Recently elected County Executive Herschel Wells Sr., says he’s ready to keep Warren County moving forward as he begins his four-year term as the county’s top government official.
Wells succeeds John Pelham, who served two terms. His term began Sept. 1.
Wells was previously a county commissioner for the 12th District for 12 years. He served as chairman of the Budget and Finance Committee and the Jail Oversight Committee. He won the general election in a landslide, garnering more than double the votes of his nearest opponent.
A lifelong resident of Warren County, Wells is a Navy veteran and his career in the construction industry spanned more than four decades.
Says Wells, “I was a county commissioner for 12 years. In those 12 years we accomplished a great deal. We’ve got jobs, we’ve got factories, we’ve built schools. I want to keep the county moving forward. I ran to continue the progress in Warren County.”

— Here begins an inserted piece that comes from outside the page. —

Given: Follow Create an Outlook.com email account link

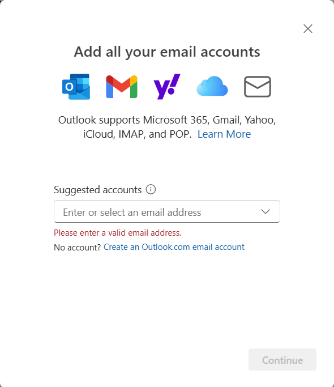Looking at the screenshot, I should pos(174,247).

Wells stresses the importance of education. Upcoming projects will fund an addition at Irving College School, renovate the gym at Bobby Ray Elementary, and build a new Wellness Center at WCHS.

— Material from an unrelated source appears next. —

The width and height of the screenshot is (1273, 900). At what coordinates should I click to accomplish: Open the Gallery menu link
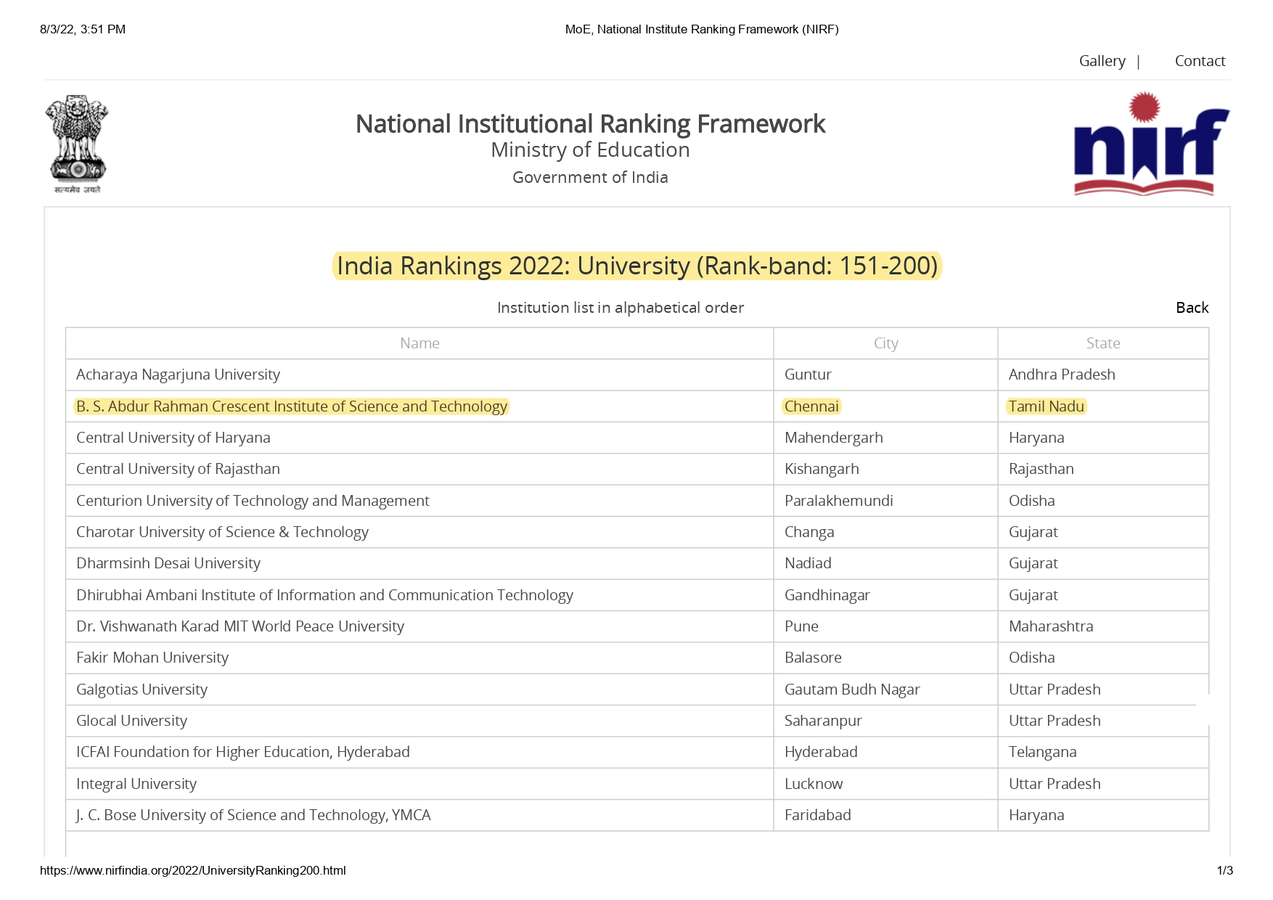(1102, 61)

“We’ll keep pushing education,” said Wells. “We’ve funded those schools $4.9 million for those three projects.”
Wells wants to press forward with plans for a new National Guard Armory, for which the land has already been purchased. He also wants to promote industrial recruiting and expand the existing workforce with different agencies and through the school system.

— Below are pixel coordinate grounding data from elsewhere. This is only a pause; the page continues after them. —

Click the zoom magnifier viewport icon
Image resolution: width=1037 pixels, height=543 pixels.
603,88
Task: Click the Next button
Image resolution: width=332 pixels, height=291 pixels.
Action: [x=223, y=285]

Wells looks forward to working with the incoming county commissioners.
“We have 14 coming back that I’ve served with and we’ve got 10 new ones. I think we have some good commissioners coming in. I know we’ve got some good ones that are already there.”
The transition from Pelham to Wells was relatively painless. Pelham helped to smooth the changeover by ensuring Wells was well prepared to assume ongoing projects and take over the reins of the position. The switch was also eased by retaining administrative assistant Carol Cantrell, who worked with Pelham during his eight years.